Check every line of the records below for the string "height" and copy the ones that have it.

# GIVEN RECORDS
┄┄┄┄┄┄

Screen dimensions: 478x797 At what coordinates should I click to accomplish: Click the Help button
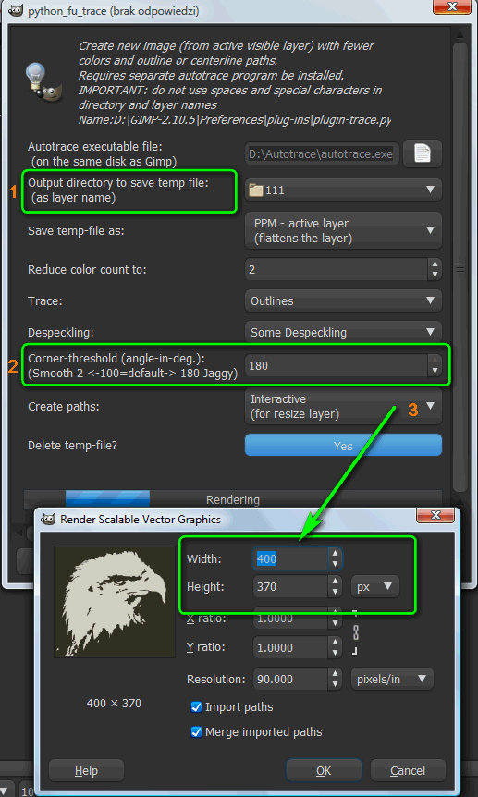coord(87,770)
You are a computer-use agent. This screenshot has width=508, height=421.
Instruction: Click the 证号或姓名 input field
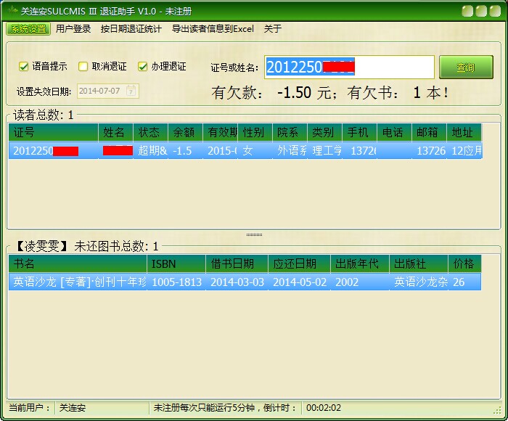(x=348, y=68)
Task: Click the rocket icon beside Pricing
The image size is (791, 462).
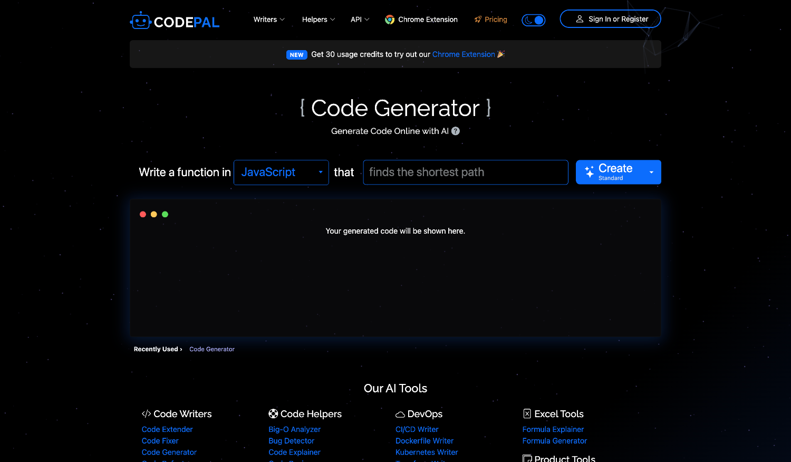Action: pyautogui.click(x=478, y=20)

┄┄┄┄┄┄

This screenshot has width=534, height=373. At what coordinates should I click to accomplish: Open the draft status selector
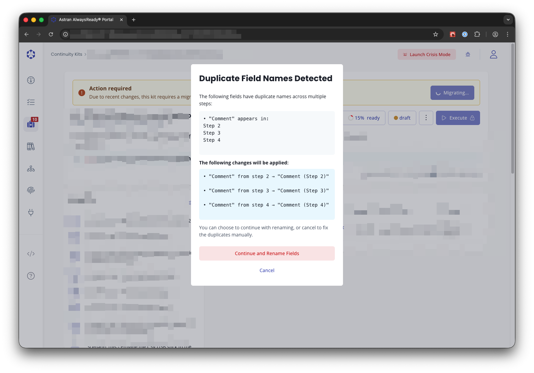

┄┄┄┄┄┄

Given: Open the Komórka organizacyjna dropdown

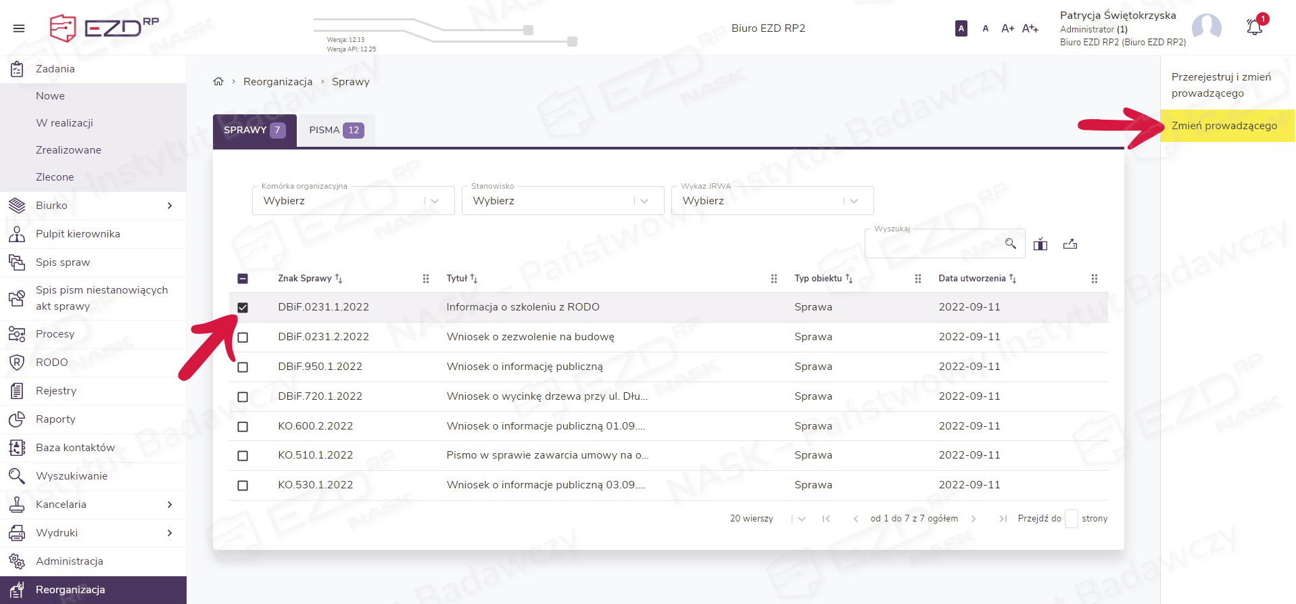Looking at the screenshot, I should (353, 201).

┄┄┄┄┄┄

# RESULT OF THE TASK
You are a computer-use agent. This screenshot has width=508, height=421.
This screenshot has width=534, height=373. At what coordinates should I click to accomplish: Open the draft status selector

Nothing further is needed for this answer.